Des attaques toujours plus rapides
Déjà pour décembre, Laurent Besset faisait état d’attaques menées avec une rapidité impressionnante, notamment grâce à l’exploitation de la vulnérabilité zerologon. Mais cela ne lui semble aujourd’hui pas du tout anecdotique : « les attaques sont devenues très rapides. La moyenne est à un peu plus de 3 jours, mais nous avons observé plusieurs attaques de quelques heures sur de plus petites structures présentant un SI simple et peu protégé. Dans certains cas, la compromission n’a pris que quelques minutes, le plus gros du temps avant le chiffrement correspondant au délai d’exfiltration des données sur un cloud storage ».
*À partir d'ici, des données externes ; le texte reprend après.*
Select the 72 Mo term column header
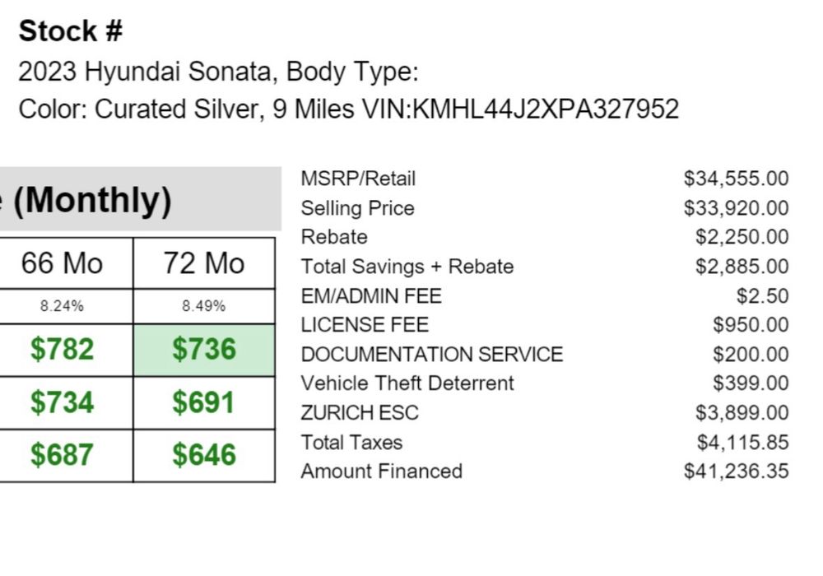 click(x=203, y=263)
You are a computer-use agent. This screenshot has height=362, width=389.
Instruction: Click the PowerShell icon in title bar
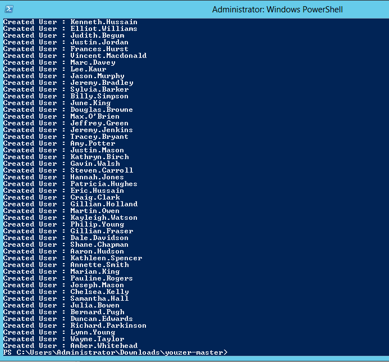[x=9, y=9]
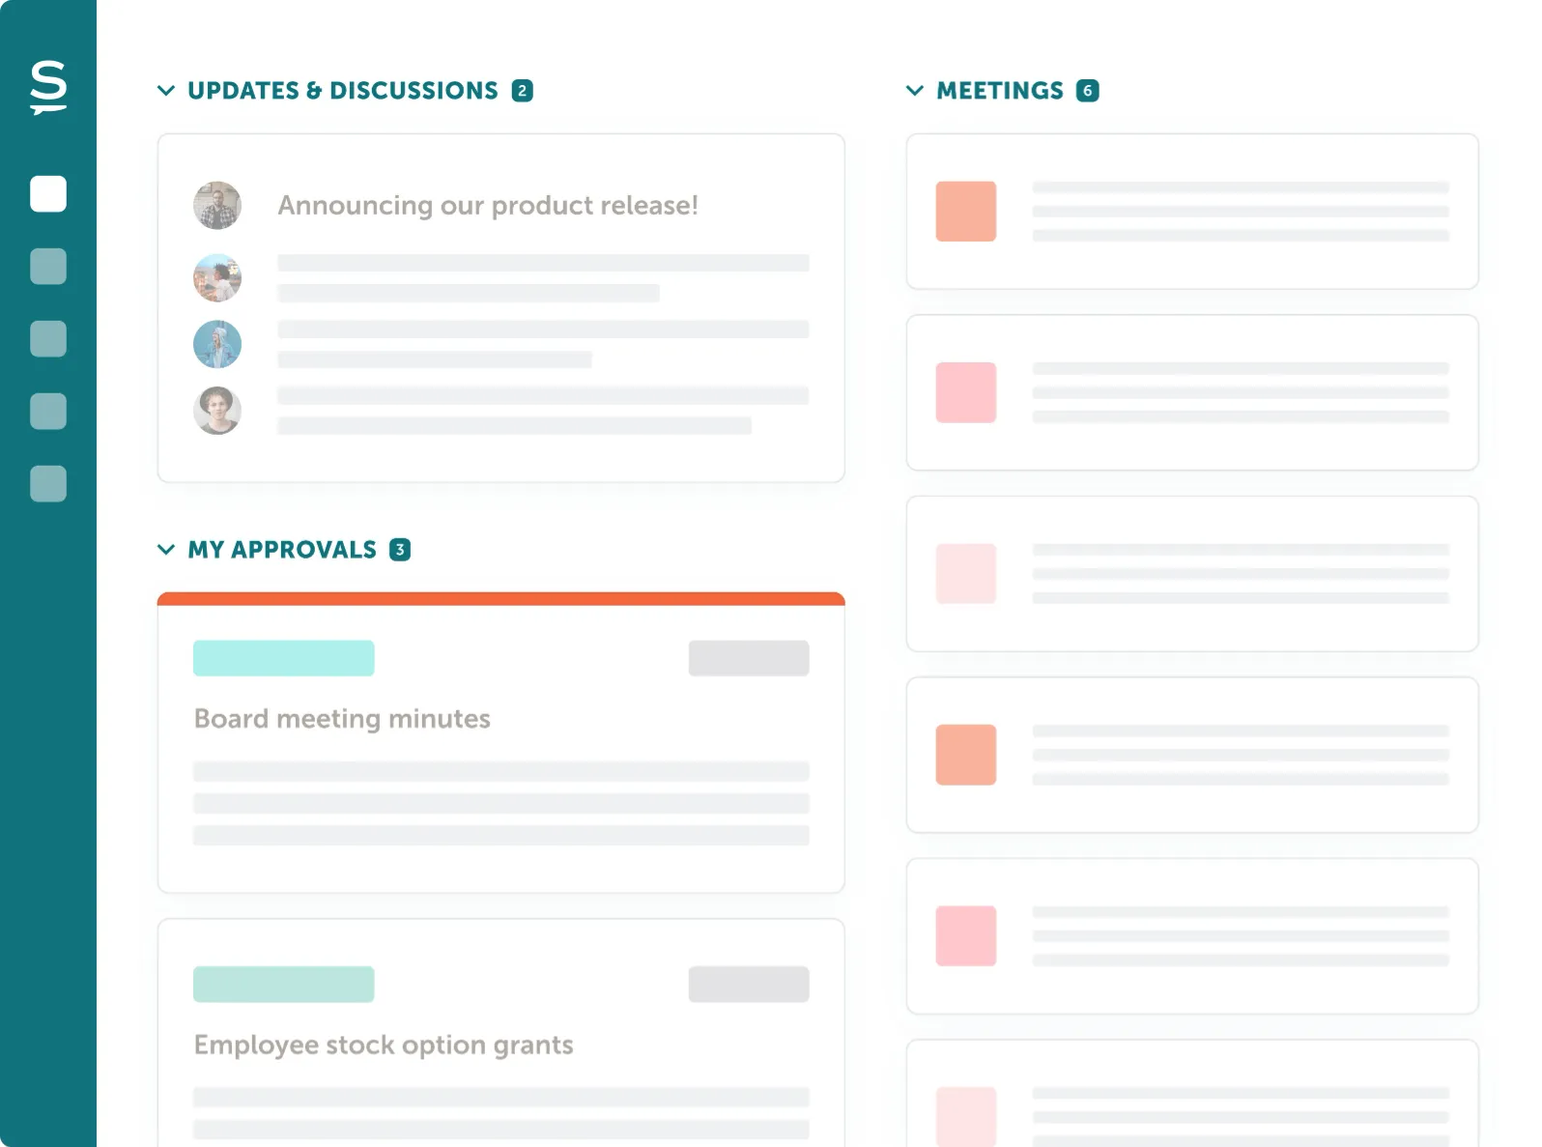Image resolution: width=1542 pixels, height=1147 pixels.
Task: Click the teal tag above Board meeting minutes
Action: pyautogui.click(x=283, y=658)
Cette rapidité ne va pas sans présenter d’importants défis : elle « met le cas échéant plus de pression sur les éventuels dispositifs de détection et de réponse. Les CyberSOC ont de moins en moins de temps pour réagir et un client disposant d’un service peut donc tout à fait se faire chiffrer, si les analystes ne sont pas attentifs et réactifs aux premiers signaux ou/et sont lents dans l’analyse et la mise en place de contre-mesures ». Non seulement la détection est cruciale, mais le délai de réaction peut l’être encore plus.
Double ransomware…
Le mois écoulé a aussi réservé une autre surprise : une attaque contre l’Américain Lydall a été revendiquée par Revil… alors qu’un échantillon de Darkside pointait également vers cette entreprise. Le cas n’est pas totalement inédit : en remontant dans nos archives, nous avons trouvé Party Rental Ltd., revendiqué à peu près au même moment du côté d’Avaddon et de Conti.
Précédemment, des cas d’organisations attaquées une seconde fois en l’espace de quelques mois ont déjà été observés. Et il était possible d’attribuer cela à une remédiation bâclée.
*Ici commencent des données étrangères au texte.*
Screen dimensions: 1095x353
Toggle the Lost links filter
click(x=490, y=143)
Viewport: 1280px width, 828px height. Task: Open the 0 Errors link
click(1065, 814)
Mais là, Brett Callow, analyste chez Emsisoft, juge plus probable qu’il s’agisse d’un même attaquant, tentant sa chance une seconde fois, avec un autre ransomware, après avoir échoué une première fois à obtenir le paiement de la rançon ; et même qu’il utilise un ransomware sur une partie de l’infrastructure, et un autre sur le reste : « il y a beaucoup de cas avec deux chiffrements et deux demandes. Parfois, l’attaquant chiffre 50 systèmes avec X, et 50 autres avec Y, tout en utilisant la même extension, ce qui rend les choses très compliquées ».
Une seconde vie pour les données volées
Enfin, trois « places de marché » pour données volées ont fait leur apparition – ou du moins prétendent-elles l’être –, Marketo, File Leaks, et le Dark Leak Market. Le troisième est particulièrement suspect. S’il prétend que des ventes sont survenues pour certains jeux de données semblant sortis d’attaques de ransomware, l’adresse Bitcoin pour le paiement est systématiquement la même et… aucune transaction ne semble avoir été faite dessus à ce jour.
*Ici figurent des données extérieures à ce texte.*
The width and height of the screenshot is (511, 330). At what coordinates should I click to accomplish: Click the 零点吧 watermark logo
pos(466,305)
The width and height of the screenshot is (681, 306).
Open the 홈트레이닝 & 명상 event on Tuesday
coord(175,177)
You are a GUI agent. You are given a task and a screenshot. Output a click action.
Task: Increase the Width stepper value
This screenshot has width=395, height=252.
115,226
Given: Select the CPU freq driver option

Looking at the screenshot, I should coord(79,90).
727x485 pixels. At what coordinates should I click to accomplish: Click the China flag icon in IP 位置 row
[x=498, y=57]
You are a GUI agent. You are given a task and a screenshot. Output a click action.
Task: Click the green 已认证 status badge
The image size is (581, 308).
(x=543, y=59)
L’opérateur du second – à l’accessibilité intermittente – a reconnu que certains jeux de données proposés sont issus de vols à l’occasion d’attaques de ransomware. Mais il s’est refusé à dire s’il était l’auteur des cyberattaques en question et quels rançongiciels avaient été utilisés. Le groupe Revil s’était préalablement essayé à la revente de données volées, et en avait régulièrement menacé les victimes lui résistant. Mais à ce jour, rien ne permet d’établir que l’approche ait rencontré le moindre succès.
De son côté, Marketo a commencé à annoncer la commercialisation prochaine de données volées notamment à des entreprises, dont le groupe Astro Team, lié à Mount Locker, a précédemment revendiqué l’attaque, entre février et mars : Wasserstrom, Mersen, et Geotech Engineering & Testing.